Requirement 1 - From the campaign speech transcript, quote the part that opens with the words containing "OBAMA: We can" and closes with "pure political gain.".
Requirement 2 - In the campaign speech transcript, condense the paragraph beginning "Or this time we can build" into two shorter sentences that keep its main facts.

Passage shown -
--- Start ---
That's what it takes to keep us safe in this world. That's the real legacy of Roosevelt and Kennedy and Truman. That's why I'm running for president of the United States of America, to restore that legacy.

UNIDENTIFIED MALE: Obama! Obama! Obama!


UNIDENTIFIED MALE: Obama! Obama! Obama!

OBAMA: We can be a party that says and does whatever it takes to win the next election. We can calculate and poll test our positions, tell everyone exactly what they want to hear. Or we can be the party that doesn't just focus on how to win but why we should.

We can tell everyone -- we can tell everyone what they need to hear about the challenges we face. We can seek to regain not just an office but the trust of the American people, that their leaders in Washington will tell them the truth. That's the choice in this election.

We can be a party of those who only think like we do and only agree with all our positions. We can continue to slice and dice this country into red states and blue states. We can exploit the divisions that exist in our country for pure political gain.

Or this time we can build on the movement we started in this campaign, a movement that's united Democrats, independents, Republicans, young, old, rich, poor, white, black, Hispanic, Asian, Native American, gay, straight, because one thing I know, from traveling 46 states this campaign season, is that we are not as divided as our politics suggest.

We may have different stories, we may have different backgrounds, but we hold common hopes for the future of this country that we love.
--- End ---
Supplied information -
--- Start ---
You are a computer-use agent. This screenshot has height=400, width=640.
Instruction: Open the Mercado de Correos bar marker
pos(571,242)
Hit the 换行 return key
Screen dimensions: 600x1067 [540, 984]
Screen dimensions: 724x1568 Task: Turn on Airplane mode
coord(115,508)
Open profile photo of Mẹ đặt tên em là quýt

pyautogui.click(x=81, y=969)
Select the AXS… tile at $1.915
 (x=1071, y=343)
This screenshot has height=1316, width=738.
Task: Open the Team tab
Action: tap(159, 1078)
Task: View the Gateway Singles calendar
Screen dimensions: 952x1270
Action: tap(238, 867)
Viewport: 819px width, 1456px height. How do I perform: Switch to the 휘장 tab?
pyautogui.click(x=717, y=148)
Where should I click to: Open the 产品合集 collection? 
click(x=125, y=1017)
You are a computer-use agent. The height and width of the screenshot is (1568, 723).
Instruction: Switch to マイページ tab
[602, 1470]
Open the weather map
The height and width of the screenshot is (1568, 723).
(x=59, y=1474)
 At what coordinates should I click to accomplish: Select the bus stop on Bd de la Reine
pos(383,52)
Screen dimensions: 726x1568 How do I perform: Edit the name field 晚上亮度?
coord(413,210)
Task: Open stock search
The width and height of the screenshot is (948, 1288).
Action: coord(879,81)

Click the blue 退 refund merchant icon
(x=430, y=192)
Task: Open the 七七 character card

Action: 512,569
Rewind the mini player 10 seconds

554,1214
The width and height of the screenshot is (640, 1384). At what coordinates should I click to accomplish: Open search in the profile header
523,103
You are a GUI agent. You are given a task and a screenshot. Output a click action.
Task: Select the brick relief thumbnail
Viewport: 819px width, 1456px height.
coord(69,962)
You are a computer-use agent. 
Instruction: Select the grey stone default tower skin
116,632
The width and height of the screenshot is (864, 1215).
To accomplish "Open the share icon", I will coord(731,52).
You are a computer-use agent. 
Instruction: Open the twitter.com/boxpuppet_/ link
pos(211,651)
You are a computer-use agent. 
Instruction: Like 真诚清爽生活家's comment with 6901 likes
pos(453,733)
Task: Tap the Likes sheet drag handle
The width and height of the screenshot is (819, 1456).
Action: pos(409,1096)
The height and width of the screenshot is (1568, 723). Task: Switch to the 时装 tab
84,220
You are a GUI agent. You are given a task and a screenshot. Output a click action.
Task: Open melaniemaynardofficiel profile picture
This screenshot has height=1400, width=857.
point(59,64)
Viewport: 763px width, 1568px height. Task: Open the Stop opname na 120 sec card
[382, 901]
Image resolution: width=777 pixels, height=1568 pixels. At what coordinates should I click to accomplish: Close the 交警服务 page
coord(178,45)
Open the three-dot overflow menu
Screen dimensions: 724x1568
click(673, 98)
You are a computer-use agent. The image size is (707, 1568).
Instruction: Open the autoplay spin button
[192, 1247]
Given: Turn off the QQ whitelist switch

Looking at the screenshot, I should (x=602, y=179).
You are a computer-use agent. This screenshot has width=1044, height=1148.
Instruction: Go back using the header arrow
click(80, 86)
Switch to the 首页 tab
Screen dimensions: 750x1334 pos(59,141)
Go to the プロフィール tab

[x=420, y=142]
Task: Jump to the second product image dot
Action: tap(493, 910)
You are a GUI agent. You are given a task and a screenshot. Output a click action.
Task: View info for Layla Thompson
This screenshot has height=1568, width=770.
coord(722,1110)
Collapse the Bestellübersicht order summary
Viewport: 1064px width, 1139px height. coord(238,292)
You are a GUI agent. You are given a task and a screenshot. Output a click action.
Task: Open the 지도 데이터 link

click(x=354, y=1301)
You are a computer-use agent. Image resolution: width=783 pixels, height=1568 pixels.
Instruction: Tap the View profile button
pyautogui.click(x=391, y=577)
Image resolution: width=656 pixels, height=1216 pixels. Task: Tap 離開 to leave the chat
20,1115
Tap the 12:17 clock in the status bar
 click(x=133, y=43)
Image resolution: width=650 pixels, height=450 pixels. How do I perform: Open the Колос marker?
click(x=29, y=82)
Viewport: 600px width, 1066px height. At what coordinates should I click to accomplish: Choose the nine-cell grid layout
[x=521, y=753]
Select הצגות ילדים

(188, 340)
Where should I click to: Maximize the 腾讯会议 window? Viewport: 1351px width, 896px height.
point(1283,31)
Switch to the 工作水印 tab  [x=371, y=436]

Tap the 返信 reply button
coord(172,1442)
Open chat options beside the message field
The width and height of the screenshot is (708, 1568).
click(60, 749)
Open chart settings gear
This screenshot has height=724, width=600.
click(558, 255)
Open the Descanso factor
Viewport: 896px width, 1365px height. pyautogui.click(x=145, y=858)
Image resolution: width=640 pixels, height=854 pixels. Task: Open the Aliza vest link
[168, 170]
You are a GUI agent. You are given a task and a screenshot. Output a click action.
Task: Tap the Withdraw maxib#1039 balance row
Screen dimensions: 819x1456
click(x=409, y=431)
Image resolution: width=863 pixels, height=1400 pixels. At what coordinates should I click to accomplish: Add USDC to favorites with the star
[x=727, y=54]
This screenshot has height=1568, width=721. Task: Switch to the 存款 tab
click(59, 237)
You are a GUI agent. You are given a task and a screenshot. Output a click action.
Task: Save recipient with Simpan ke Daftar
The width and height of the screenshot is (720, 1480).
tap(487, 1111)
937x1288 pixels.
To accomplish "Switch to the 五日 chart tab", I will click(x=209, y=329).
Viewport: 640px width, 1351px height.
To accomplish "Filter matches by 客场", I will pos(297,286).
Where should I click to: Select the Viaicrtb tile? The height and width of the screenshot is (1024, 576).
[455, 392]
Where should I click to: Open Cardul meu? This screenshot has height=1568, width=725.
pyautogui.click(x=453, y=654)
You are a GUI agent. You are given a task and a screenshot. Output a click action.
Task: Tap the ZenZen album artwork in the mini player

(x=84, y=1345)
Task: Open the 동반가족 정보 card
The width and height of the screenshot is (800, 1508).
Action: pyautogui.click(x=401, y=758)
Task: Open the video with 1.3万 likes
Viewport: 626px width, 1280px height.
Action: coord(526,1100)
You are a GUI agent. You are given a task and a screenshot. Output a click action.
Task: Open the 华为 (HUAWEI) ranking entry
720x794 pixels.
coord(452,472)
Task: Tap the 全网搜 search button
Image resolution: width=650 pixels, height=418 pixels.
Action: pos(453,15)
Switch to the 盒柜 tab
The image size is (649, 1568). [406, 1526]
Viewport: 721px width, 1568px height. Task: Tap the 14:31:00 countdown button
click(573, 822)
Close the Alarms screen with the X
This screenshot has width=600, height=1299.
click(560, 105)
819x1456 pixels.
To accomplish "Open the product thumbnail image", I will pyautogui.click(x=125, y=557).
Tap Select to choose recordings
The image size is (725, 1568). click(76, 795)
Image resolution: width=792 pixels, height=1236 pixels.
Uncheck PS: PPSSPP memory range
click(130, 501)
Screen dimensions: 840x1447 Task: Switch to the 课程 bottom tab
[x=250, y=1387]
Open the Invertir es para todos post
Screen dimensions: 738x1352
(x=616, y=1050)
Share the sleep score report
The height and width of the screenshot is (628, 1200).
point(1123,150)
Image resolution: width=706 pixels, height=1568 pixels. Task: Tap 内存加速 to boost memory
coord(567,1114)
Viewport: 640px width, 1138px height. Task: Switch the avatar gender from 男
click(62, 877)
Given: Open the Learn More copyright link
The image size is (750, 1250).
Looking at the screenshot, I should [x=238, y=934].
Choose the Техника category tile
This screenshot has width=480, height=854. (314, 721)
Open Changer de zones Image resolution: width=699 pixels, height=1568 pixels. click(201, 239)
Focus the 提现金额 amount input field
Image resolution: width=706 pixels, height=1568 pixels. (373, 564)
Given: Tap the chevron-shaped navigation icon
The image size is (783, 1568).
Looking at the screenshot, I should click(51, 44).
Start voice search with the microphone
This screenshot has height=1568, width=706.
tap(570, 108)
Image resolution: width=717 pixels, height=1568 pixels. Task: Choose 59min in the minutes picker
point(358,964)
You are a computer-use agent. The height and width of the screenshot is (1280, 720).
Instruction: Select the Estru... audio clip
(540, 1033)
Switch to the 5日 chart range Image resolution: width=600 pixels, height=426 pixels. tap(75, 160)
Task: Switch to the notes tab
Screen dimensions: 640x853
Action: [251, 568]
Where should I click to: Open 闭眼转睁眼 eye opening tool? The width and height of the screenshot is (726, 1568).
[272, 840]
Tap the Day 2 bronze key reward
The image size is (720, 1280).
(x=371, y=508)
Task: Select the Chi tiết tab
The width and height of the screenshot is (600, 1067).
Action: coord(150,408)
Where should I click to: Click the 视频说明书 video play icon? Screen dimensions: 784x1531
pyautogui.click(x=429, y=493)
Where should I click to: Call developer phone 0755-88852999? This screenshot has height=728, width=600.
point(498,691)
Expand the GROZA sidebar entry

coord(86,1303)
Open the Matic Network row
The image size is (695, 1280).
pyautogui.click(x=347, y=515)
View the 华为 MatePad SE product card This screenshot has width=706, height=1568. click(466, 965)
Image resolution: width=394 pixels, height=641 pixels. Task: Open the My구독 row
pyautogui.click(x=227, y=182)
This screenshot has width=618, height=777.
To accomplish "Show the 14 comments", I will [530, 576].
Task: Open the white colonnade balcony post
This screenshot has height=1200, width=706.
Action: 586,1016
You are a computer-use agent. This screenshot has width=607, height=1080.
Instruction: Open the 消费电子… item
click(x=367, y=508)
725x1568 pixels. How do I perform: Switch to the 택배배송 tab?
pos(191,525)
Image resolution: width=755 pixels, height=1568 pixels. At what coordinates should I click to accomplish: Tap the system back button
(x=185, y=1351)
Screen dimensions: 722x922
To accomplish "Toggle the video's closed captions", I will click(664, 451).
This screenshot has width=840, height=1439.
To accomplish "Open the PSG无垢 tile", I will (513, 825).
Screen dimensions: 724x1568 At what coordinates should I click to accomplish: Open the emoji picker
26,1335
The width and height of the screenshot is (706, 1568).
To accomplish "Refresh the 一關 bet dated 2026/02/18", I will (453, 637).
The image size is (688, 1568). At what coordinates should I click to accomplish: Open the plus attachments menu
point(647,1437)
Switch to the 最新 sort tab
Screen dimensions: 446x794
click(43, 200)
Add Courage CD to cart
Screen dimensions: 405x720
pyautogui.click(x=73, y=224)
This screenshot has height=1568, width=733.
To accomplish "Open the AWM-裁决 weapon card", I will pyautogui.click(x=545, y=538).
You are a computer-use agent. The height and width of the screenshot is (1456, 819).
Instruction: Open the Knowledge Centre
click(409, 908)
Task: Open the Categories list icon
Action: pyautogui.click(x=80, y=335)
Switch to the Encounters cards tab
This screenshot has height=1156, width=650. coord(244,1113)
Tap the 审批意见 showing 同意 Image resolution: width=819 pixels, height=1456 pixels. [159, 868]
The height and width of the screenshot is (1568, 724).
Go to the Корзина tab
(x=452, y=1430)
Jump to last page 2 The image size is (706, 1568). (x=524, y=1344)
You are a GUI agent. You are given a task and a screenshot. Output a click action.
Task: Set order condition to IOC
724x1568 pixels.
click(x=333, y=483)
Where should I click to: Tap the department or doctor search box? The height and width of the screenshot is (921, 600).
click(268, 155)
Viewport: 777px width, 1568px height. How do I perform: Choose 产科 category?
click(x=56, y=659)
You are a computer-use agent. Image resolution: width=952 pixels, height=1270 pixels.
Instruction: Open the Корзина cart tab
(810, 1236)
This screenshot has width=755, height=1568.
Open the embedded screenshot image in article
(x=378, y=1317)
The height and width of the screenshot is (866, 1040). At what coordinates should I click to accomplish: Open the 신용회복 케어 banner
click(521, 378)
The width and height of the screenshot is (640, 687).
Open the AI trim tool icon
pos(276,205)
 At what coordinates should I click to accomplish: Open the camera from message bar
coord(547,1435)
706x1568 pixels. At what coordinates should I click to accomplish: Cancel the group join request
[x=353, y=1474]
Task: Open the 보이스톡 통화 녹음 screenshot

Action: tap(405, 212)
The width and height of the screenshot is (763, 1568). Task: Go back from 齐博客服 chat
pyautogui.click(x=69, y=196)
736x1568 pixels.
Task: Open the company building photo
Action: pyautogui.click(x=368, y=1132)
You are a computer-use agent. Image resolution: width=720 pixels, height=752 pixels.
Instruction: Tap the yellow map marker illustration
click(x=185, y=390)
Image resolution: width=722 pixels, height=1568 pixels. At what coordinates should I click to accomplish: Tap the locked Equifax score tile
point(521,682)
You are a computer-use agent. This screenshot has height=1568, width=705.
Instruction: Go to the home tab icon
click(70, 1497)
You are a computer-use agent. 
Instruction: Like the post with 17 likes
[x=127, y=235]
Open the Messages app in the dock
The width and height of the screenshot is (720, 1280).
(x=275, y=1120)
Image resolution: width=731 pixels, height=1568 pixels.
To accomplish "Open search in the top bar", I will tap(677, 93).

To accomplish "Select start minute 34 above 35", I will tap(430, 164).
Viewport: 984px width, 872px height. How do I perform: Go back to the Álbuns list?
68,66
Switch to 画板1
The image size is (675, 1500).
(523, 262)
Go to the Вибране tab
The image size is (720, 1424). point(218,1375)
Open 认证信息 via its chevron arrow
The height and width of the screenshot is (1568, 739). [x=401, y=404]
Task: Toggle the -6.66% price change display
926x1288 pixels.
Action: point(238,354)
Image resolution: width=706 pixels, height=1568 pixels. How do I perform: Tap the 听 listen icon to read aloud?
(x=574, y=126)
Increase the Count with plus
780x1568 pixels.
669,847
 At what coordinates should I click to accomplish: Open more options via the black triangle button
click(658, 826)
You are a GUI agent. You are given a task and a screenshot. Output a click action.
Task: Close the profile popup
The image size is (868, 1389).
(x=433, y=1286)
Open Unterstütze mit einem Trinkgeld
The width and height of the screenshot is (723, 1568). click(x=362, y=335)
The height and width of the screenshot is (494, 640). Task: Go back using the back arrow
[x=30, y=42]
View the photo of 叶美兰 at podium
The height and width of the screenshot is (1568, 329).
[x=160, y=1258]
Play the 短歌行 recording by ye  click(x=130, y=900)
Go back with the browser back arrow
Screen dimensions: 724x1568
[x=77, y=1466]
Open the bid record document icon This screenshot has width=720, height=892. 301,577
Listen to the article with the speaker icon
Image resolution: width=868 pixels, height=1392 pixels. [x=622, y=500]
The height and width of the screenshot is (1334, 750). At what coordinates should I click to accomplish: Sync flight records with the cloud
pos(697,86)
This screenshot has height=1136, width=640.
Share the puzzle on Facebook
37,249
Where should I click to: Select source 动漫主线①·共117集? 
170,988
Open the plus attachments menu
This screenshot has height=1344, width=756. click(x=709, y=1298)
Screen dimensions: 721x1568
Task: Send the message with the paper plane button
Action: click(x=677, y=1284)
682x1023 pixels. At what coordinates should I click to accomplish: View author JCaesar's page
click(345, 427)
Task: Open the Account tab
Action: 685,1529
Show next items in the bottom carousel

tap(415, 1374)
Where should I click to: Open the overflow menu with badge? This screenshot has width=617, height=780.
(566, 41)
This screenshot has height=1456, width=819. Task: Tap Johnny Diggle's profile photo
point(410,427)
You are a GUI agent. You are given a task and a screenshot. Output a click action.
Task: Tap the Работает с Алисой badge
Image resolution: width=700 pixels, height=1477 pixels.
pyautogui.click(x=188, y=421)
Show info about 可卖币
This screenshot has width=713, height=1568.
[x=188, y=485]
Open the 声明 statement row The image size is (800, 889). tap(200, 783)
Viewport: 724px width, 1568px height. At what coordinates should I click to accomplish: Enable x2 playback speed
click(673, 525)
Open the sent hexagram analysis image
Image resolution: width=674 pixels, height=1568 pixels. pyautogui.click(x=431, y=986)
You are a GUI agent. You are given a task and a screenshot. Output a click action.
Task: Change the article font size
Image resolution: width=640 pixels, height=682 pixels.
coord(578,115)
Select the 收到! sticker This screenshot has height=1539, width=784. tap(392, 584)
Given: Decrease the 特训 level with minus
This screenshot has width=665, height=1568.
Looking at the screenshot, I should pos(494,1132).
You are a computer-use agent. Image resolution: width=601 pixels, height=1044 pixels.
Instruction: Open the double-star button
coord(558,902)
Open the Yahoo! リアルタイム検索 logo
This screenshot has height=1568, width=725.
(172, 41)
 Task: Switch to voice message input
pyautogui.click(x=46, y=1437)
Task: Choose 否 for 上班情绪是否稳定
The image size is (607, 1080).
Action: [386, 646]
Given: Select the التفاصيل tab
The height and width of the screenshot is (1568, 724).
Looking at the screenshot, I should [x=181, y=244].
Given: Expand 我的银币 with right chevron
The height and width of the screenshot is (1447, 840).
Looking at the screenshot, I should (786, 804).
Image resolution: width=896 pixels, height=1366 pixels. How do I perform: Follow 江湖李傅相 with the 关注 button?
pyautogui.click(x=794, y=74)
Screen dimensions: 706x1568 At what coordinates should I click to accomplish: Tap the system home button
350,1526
--- End ---
Task answer 1 -
OBAMA: We can be a party that says and does whatever it takes to win the next election. We can calculate and poll test our positions, tell everyone exactly what they want to hear. Or we can be the party that doesn't just focus on how to win but why we should.

We can tell everyone -- we can tell everyone what they need to hear about the challenges we face. We can seek to regain not just an office but the trust of the American people, that their leaders in Washington will tell them the truth. That's the choice in this election.

We can be a party of those who only think like we do and only agree with all our positions. We can continue to slice and dice this country into red states and blue states. We can exploit the divisions that exist in our country for pure political gain.

Task answer 2 - This time we can build on the movement from this campaign, which has united Democrats, independents, Republicans and Americans of every age, income, race, ethnicity and sexual orientation. Traveling 46 states this campaign season showed me that we are not as divided as our politics suggest.